Start of Data rows

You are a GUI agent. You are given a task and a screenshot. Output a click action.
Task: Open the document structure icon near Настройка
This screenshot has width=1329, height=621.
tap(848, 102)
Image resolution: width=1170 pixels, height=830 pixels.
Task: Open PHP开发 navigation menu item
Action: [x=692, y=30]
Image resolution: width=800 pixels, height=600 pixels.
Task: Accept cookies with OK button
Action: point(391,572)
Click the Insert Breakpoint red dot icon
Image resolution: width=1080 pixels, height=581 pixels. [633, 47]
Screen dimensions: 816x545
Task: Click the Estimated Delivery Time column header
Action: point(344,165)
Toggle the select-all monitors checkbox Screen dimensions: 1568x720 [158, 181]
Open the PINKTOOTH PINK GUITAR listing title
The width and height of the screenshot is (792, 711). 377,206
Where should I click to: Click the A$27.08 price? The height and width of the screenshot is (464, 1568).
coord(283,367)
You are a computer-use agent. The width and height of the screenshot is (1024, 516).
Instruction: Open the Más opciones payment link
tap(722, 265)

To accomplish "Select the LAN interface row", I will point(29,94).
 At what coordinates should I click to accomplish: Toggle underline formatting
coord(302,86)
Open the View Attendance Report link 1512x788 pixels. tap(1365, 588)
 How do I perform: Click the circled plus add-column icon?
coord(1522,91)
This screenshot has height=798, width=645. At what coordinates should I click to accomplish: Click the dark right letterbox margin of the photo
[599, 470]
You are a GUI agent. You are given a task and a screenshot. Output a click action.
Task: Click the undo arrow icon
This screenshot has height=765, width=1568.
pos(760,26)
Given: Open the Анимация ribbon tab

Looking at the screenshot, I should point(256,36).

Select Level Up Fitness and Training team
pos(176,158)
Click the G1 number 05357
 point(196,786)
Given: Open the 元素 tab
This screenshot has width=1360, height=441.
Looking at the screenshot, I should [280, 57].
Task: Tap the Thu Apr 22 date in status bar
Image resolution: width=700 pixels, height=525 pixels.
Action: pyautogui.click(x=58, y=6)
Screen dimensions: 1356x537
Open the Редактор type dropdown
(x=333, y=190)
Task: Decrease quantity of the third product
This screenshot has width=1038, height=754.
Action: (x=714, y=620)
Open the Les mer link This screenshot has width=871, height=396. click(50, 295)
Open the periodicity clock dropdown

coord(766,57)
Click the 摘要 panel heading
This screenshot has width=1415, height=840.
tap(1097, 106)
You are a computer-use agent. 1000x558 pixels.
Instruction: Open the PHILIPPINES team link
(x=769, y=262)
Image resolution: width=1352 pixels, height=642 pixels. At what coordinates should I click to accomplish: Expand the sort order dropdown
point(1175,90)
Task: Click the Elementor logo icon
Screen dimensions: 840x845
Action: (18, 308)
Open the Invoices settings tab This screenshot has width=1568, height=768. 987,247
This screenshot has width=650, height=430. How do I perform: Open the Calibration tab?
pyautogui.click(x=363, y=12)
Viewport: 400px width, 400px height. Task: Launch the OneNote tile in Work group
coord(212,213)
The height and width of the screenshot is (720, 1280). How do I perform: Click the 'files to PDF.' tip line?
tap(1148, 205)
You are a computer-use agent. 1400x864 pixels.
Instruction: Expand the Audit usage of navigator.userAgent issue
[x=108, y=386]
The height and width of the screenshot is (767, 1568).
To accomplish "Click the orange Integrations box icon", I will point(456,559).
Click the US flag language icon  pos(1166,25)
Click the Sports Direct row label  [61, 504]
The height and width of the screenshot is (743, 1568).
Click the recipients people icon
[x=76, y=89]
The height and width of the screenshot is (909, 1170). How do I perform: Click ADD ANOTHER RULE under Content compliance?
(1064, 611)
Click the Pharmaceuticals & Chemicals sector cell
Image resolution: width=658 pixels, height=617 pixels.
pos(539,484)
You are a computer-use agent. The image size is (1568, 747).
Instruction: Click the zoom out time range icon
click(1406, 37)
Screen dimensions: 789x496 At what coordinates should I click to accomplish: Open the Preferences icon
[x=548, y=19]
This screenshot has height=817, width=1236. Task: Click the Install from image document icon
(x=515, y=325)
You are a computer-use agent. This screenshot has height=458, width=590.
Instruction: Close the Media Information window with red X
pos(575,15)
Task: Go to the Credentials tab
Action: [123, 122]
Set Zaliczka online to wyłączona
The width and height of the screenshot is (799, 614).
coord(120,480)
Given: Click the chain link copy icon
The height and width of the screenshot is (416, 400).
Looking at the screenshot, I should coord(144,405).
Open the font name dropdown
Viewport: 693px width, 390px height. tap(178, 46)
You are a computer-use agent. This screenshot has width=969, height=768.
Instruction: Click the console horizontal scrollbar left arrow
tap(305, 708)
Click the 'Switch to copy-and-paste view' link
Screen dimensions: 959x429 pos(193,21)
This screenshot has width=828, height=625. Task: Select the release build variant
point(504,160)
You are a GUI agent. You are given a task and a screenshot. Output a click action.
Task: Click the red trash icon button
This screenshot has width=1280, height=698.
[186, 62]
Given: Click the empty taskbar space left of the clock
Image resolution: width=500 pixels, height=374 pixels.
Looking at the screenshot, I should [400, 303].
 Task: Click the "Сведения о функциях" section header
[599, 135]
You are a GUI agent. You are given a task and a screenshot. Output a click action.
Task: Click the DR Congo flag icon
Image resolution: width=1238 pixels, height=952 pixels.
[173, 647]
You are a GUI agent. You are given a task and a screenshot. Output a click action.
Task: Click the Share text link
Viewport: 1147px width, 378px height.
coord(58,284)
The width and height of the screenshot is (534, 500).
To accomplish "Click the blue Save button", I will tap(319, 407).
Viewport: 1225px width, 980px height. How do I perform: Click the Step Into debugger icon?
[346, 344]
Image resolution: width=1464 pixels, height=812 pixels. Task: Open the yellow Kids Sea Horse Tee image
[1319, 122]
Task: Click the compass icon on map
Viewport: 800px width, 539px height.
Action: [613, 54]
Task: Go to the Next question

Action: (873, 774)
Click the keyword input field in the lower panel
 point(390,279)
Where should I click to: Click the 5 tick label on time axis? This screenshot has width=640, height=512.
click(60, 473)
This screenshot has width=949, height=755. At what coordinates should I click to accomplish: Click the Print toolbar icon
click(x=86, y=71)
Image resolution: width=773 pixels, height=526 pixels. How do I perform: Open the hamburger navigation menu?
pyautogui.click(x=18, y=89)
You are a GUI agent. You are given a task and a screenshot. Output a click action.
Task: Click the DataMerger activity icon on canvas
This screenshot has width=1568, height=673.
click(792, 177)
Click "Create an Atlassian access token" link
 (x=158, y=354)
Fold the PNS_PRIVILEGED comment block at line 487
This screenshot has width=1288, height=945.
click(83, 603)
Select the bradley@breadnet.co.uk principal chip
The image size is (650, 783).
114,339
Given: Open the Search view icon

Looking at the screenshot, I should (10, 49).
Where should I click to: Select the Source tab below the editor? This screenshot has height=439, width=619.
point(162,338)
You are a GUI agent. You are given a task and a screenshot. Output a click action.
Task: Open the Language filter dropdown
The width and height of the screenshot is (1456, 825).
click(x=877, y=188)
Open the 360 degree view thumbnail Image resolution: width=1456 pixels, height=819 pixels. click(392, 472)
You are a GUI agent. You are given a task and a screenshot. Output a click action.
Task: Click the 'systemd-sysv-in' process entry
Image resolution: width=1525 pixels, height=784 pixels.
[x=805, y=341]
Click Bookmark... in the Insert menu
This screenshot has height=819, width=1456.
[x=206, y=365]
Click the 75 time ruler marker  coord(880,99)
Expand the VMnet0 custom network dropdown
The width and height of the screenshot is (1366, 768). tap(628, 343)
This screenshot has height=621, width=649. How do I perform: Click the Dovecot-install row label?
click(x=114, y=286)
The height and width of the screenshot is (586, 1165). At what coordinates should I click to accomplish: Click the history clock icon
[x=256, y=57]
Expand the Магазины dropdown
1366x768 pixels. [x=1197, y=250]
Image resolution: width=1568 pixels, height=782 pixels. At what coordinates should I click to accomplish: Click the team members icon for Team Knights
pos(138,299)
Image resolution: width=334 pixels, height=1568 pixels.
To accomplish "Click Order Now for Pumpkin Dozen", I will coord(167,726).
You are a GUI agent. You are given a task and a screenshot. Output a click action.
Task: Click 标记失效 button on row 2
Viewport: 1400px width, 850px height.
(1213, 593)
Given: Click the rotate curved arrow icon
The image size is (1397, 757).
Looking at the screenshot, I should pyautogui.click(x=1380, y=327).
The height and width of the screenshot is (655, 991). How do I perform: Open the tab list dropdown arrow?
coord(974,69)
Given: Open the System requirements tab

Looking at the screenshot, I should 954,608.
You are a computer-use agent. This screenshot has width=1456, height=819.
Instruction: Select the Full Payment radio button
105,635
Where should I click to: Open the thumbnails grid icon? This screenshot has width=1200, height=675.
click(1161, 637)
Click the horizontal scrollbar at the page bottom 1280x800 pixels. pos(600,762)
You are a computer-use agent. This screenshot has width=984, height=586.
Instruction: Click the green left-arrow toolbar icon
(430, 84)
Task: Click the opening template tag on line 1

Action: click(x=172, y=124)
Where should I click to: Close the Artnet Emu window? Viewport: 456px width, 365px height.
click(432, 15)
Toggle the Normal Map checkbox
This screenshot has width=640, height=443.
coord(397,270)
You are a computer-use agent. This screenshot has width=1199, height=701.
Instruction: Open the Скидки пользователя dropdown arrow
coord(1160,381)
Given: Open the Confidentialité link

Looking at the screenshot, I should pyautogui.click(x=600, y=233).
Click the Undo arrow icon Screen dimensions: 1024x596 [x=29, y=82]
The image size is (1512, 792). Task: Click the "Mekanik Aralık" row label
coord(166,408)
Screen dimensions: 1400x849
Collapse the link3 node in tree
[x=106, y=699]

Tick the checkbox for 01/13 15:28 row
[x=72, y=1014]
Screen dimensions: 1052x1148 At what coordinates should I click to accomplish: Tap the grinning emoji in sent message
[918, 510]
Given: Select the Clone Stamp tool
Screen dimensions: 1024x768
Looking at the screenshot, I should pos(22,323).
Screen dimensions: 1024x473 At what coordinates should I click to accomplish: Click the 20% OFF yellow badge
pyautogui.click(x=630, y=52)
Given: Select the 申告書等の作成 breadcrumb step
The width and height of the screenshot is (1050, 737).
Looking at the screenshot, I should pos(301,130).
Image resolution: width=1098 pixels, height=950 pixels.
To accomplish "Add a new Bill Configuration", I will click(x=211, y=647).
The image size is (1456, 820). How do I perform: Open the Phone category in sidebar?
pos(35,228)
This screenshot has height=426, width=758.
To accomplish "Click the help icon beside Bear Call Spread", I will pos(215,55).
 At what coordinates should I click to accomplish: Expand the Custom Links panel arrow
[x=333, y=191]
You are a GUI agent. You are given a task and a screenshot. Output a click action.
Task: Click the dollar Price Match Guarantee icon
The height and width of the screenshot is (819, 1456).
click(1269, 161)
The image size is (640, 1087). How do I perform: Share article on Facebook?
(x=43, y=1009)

End of Data rows

Please convert the lines starting at the very first line and ending at the line that contains "Task: Accept cookies with OK button", both included, into a JSON list of strings with one string per line, leaving out blank lines.

[
  "You are a GUI agent. You are given a task and a screenshot. Output a click action.",
  "Task: Open the document structure icon near Настройка",
  "This screenshot has width=1329, height=621.",
  "tap(848, 102)",
  "Image resolution: width=1170 pixels, height=830 pixels.",
  "Task: Open PHP开发 navigation menu item",
  "Action: [x=692, y=30]",
  "Image resolution: width=800 pixels, height=600 pixels.",
  "Task: Accept cookies with OK button"
]